Marcel's email (minus salutations etc):
Doing the big review (and previous discussions we had) made me think we need a way to count and report on:
- How many mediawiki records we discard/ignore and why
In the final output, for each field in the denormalized table:
- How many records have a correct an truthful value for this field
- How many records have an unknown/null value for this field because it is missing in the original data
-How many records we gave an 'artificial' value for this field because we didn't know the original value, but could infer a likely one following a design decision
This would help in:
- Users of the data better understanding the results of their queries/slices/dices.
- We detecting and troubleshooting changes in the data that break our MediaWiki history reconstruction algorithm.
- We improving the algorithm in the future.

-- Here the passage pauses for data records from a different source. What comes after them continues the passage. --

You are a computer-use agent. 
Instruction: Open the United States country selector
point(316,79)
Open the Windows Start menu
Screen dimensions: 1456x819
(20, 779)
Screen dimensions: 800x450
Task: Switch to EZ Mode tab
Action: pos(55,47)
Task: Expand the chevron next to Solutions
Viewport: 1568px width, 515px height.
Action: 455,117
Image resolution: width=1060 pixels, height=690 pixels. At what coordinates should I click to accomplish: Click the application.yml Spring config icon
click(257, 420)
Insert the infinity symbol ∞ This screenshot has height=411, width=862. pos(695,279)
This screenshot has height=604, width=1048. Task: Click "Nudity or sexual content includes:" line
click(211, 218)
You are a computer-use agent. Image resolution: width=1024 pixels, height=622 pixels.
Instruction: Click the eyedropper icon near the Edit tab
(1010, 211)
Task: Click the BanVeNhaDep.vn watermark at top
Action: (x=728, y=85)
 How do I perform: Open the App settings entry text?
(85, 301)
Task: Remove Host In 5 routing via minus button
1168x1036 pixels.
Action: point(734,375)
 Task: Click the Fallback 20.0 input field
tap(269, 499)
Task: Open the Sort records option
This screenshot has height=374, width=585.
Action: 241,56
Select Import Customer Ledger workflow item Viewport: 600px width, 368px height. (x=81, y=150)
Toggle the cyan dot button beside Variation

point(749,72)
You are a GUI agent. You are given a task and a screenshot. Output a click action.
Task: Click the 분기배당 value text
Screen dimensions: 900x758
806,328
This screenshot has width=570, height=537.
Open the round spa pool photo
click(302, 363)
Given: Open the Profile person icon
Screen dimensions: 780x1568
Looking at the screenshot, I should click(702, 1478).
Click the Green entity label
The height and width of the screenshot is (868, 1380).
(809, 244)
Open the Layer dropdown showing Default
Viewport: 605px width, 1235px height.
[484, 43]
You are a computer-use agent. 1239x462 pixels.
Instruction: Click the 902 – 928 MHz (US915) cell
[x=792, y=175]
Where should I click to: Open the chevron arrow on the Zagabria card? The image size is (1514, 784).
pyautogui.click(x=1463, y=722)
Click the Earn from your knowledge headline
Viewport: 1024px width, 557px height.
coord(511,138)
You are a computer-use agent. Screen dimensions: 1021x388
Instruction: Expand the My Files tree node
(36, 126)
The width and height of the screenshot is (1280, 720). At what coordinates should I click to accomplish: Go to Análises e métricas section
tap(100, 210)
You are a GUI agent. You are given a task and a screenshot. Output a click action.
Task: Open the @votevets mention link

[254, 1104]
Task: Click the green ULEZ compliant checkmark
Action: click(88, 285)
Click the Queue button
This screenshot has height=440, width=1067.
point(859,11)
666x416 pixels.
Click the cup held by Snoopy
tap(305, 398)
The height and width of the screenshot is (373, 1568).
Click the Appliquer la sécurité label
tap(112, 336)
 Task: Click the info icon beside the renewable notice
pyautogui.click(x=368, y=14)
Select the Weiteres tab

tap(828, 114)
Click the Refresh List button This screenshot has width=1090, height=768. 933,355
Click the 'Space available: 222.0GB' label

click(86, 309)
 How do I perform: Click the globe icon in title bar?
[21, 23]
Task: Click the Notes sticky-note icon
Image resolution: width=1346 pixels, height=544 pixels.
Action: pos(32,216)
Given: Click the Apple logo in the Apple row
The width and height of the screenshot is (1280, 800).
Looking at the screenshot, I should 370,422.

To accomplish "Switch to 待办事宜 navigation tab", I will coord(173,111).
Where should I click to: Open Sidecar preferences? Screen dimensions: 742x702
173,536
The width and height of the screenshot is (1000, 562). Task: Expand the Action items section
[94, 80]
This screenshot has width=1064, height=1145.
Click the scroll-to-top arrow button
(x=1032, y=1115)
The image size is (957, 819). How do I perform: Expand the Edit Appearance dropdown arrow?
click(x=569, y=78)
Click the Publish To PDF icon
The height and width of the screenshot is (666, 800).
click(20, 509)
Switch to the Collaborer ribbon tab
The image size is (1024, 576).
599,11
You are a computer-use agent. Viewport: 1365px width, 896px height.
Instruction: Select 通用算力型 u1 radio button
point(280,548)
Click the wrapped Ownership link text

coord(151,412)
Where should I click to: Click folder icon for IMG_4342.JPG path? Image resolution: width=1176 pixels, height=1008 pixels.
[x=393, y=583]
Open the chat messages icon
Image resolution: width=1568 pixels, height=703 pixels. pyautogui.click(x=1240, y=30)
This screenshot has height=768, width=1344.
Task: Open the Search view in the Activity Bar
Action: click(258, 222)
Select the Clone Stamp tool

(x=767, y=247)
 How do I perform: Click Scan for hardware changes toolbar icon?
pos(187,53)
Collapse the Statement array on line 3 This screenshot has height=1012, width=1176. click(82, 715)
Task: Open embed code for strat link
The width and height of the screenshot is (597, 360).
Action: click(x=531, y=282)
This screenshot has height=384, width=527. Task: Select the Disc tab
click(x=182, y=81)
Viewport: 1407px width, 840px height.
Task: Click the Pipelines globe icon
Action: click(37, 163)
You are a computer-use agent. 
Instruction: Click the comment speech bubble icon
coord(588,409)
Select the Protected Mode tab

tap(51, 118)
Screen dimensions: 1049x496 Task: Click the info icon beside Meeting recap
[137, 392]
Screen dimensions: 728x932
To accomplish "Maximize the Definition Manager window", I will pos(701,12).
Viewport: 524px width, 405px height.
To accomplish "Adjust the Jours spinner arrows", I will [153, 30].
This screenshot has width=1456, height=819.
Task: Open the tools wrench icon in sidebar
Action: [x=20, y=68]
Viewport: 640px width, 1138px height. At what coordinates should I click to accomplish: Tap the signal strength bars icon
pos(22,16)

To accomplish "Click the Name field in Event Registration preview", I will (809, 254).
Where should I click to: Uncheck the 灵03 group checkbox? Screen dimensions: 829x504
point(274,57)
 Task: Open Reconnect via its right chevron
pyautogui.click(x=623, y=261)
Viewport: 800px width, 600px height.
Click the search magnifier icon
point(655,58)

A possible implementation could be:
- For discarded/ignored records, output a row for each discarded record to an error table with the following schema: origin_table, record_id, reason_of_discard
- For fields with null or artificial values, have a field in the denormalized table called 'issues' (or similar) of type array<string> and every time the code infers a value from a design decision or detects a missing value, the code should add an issue code (i.e. 452) to that field. Then we could have a wiki page, explaining all issue codes and reason of discard.
Well, that was the idea. I didn't write it in the review because I think it is a too long change to be done now. But I think it makes a good follow up task for the immediate future.